I Am Not an Economist. But.

Greg Mankiw considers Casey Mulligan's summer employment effect to be a challenge for Keynesian economists to explain. Now, I am not an economist; however, I think this represents a lapse in numeracy, not economic theory

Let's discuss orders of magnitude. Mulligan describes a summer employment effect -- employment among the 16-19 year old cohort rises relative to the 20-24 year old cohort from May to June -- representing an increase in the supply of labor accompanying an increase in the demand for that labor that purportedly contradicts the Keynesian view that aggregate demand in a recession is controlling unemployment. Here is the graph:


How big is this bump? Going back to the data, we get 4.1 million 16-19 year olds employed vs 12 million 20-24 year olds in May of 2010, for a ratio of 0.34. For June 2010, these numbers at 4.9, 12.6 and 0.39 respectively. So about ~ 800,000 kids become newly employed. At $10/hour for 500 hours (for the summer, both of which are probable overestimates), that represents $4 billion dollars of economic activity.

The US economy is about $15 trillion dollars. That $4 billion dollars represents about 0.03% (no, really, 0.0003) of the US economy, and about 0.5% (no, really, 0.005) of the ARRA stimulus.

There is no theory in economics that predicts anything to 1%. Maybe they can get you the number of pennies you'd get for change of a dollar. Maybe.

This is a bit like a physicist saying that the Lamb shift represents a serious challenge to theoretical physics even before the development of quantum mechanics.

I think this another aspect of a problem with economics that Matthew Yglesias describes as "doing work that superficially resembles physics and therefore counts as science-like". I wish they would pay more attention to how physicists work, not just how our interminable papers look. Yes, there appears to be an effect, but it is at most a 1% effect. Supply and demand appears to work at the order of magnitude level.

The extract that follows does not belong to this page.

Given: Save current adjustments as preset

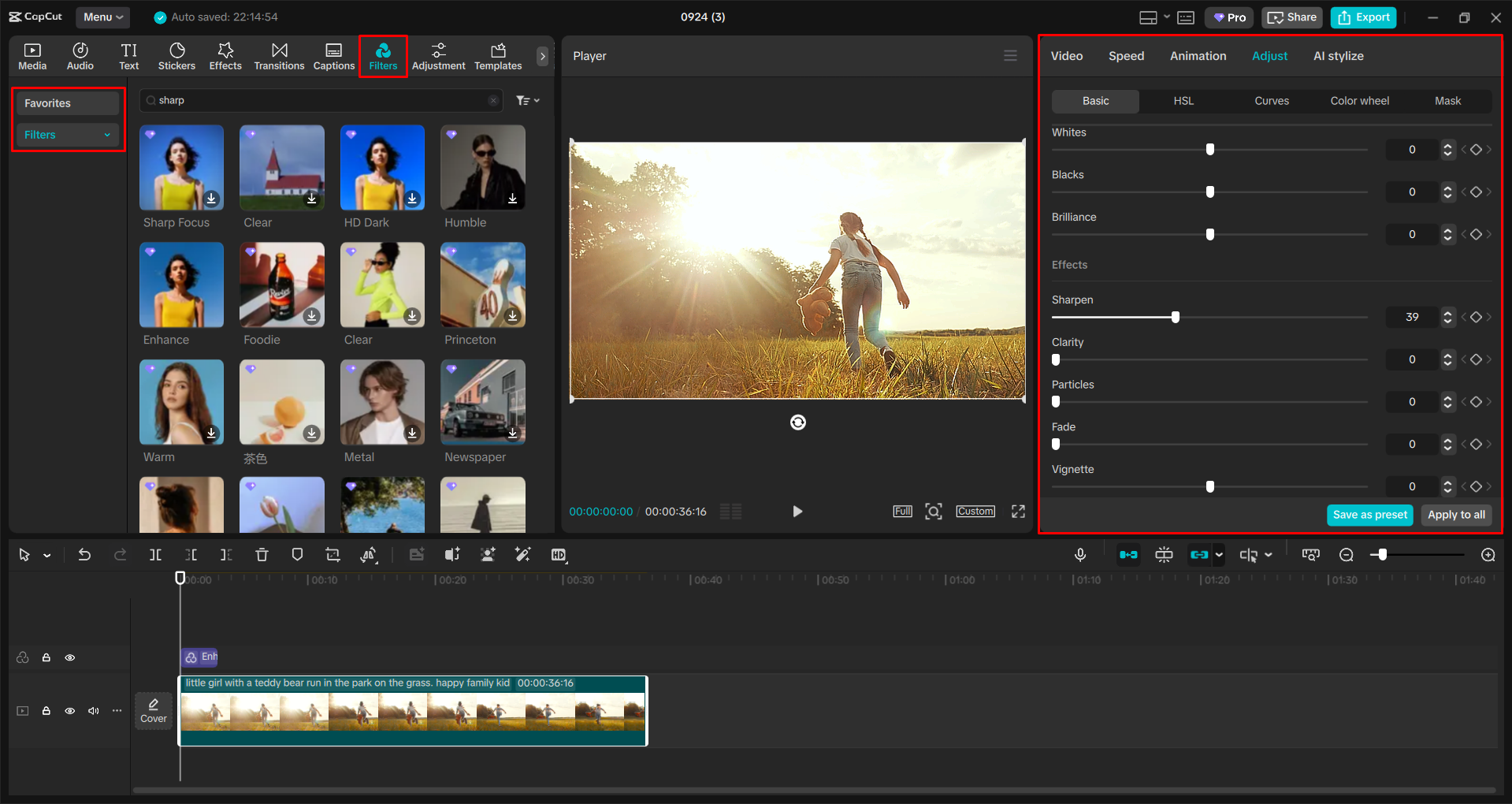Looking at the screenshot, I should (1369, 515).
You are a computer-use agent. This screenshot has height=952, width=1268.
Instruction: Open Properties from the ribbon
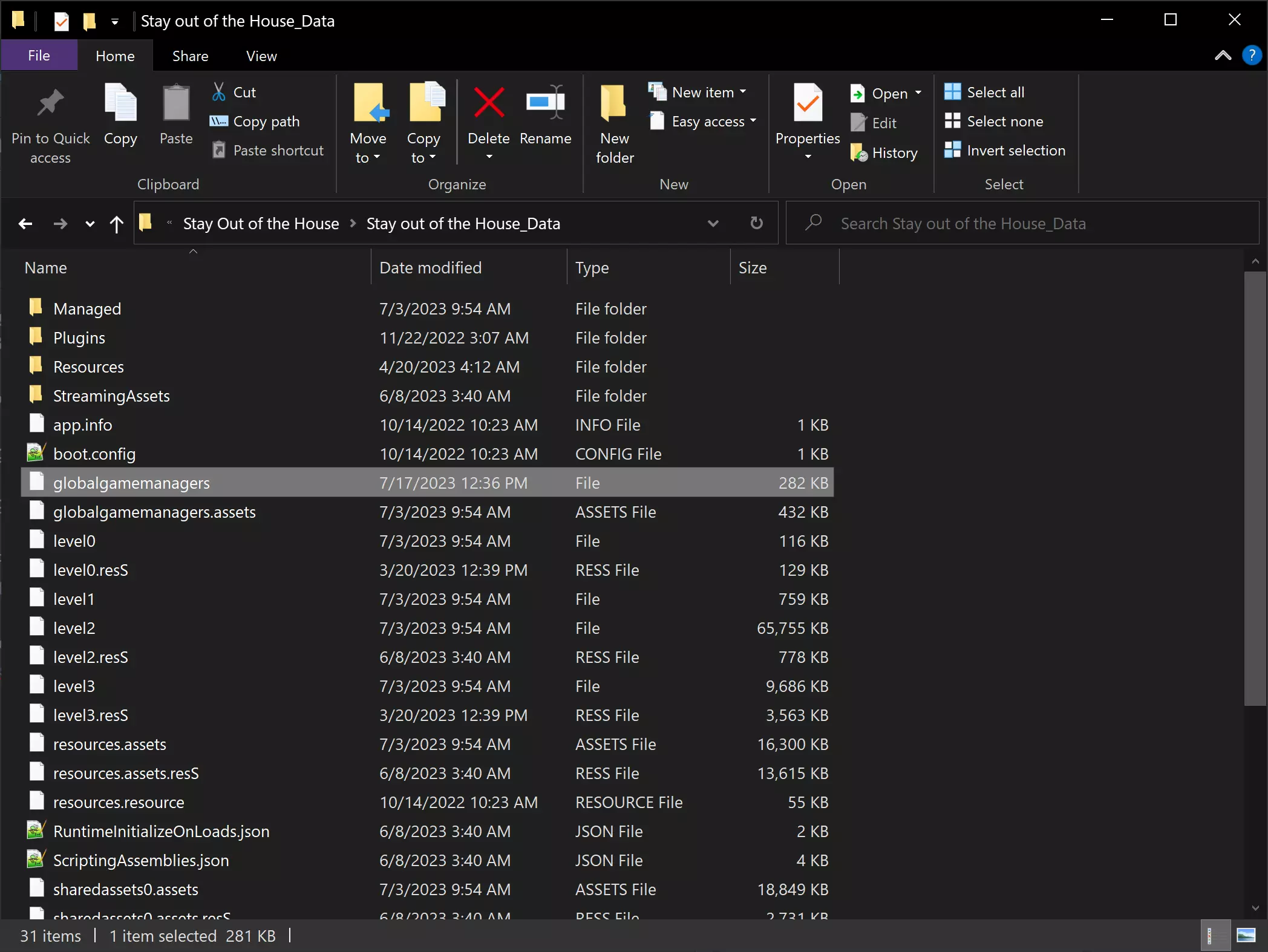807,103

Now show me Real Business Cycle theory or new Keynesian economics or whatever getting stuff right to 10%, then we can talk about this.

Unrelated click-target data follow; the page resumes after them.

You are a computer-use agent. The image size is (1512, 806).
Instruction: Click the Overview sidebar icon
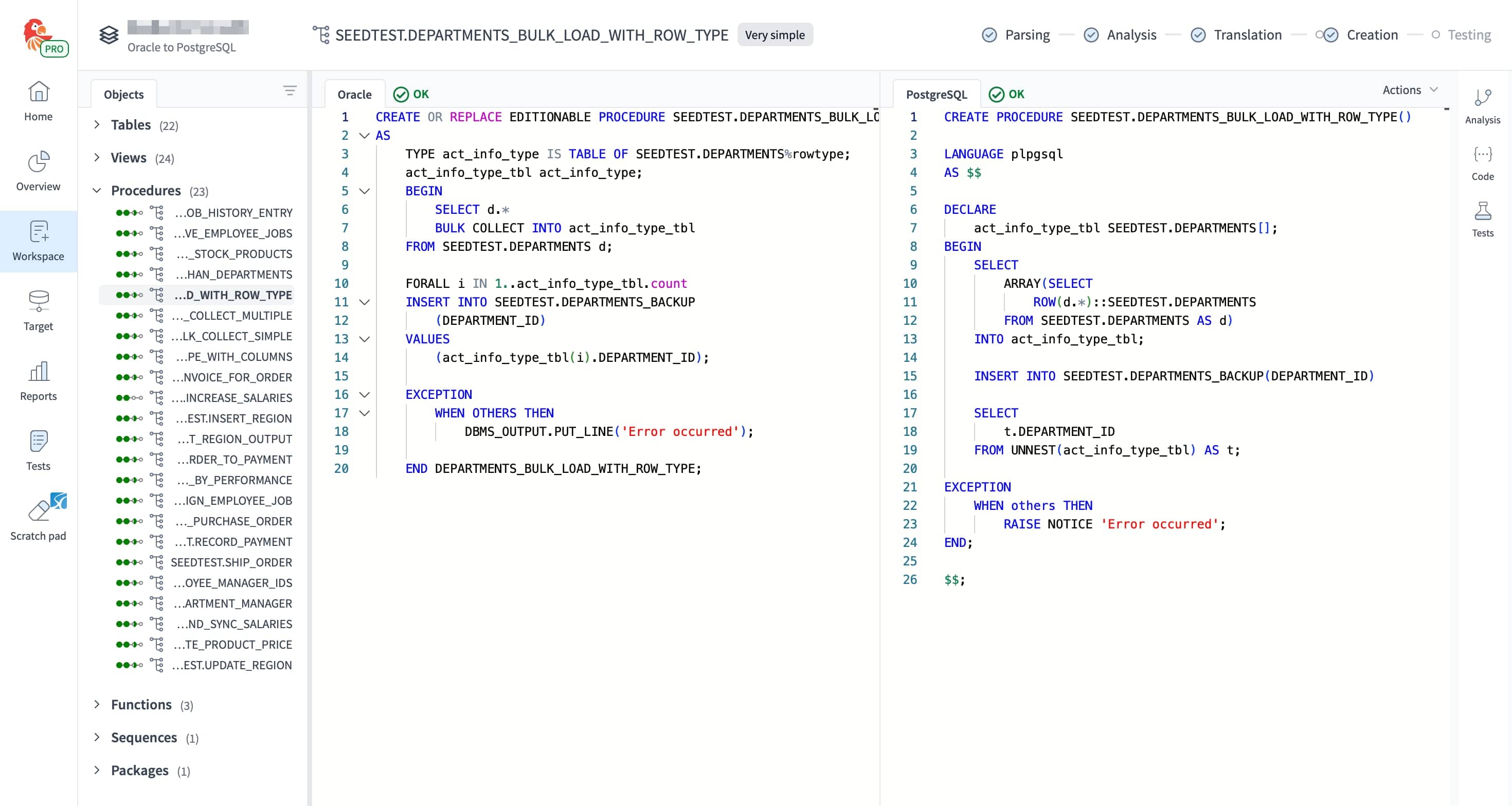coord(38,170)
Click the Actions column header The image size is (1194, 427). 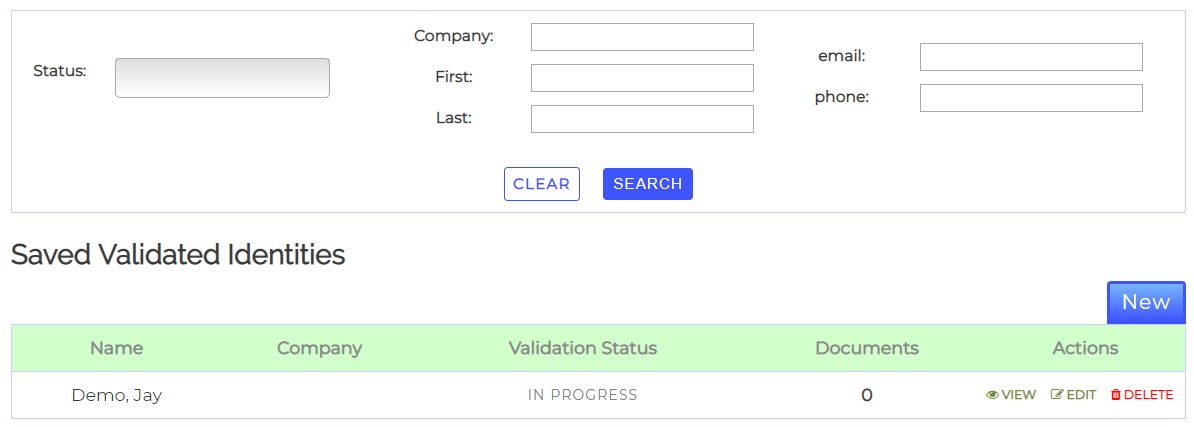[x=1085, y=348]
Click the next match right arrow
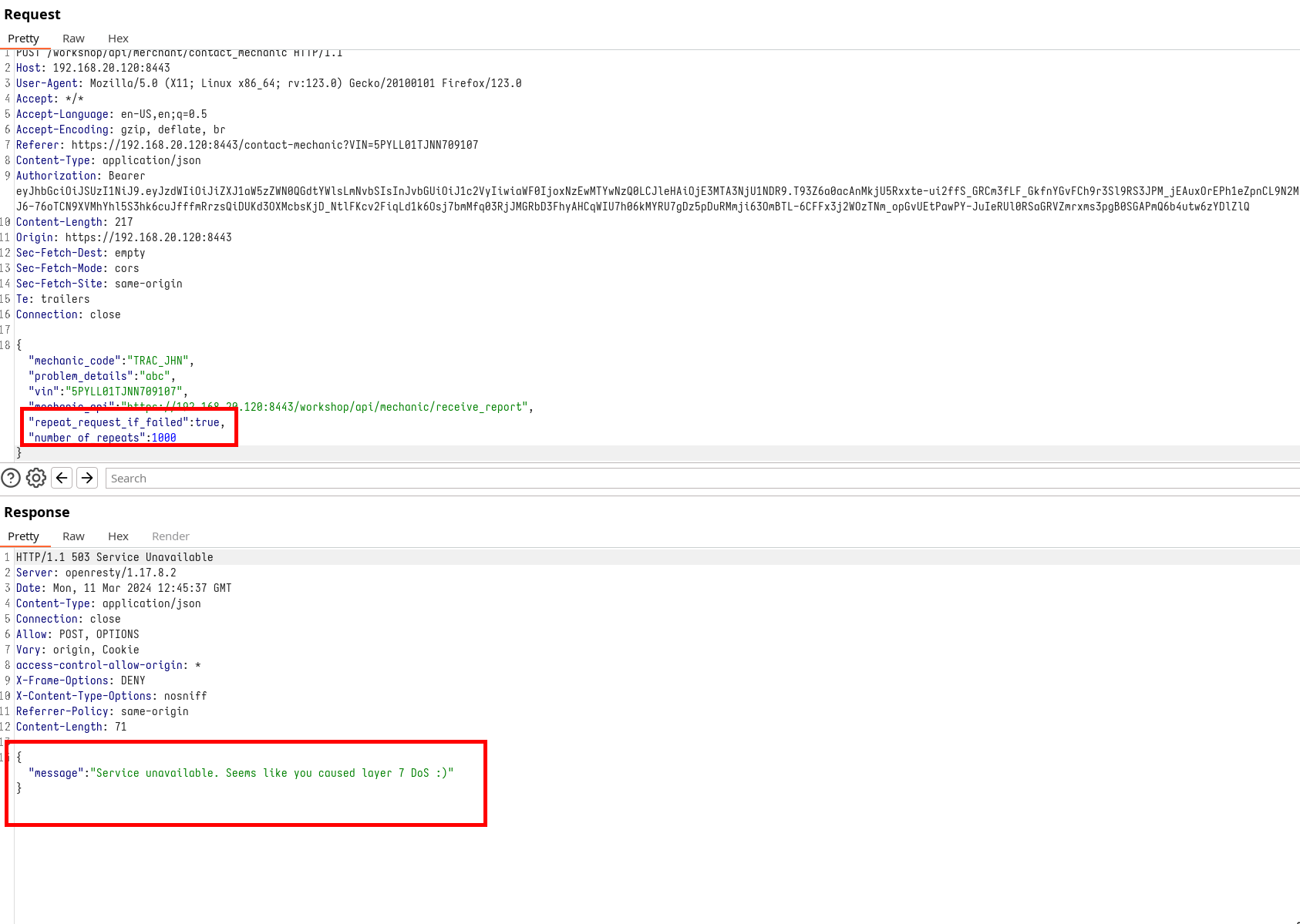This screenshot has height=924, width=1300. (x=87, y=478)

And though I am not an economist, I have a feeling that this represents 16-19 year olds getting jobs at the mall, Denny's and the movie theater so that they can have money to go to the mall, Denny's and the movie theater. It seems like it could occur largely independent of aggregate demand in the economy.

1 comment:

  1. I recently discovered the reason people use Real Business Cycle theory ...

    http://noahpinionblog.blogspot.com/2011/04/what-i-learned-in-econ-grad-school.html

    "When we learned RBC, we were told that the measure of its success in explaining the data was - get this - that if you tweaked the parameters just right, you could get the theory to produce economic fluctuations of about the same size as the ones we see in real life. When I heard this, I thought "You have got to be kidding me!" Actually, what I thought was a bit more...um...colorful."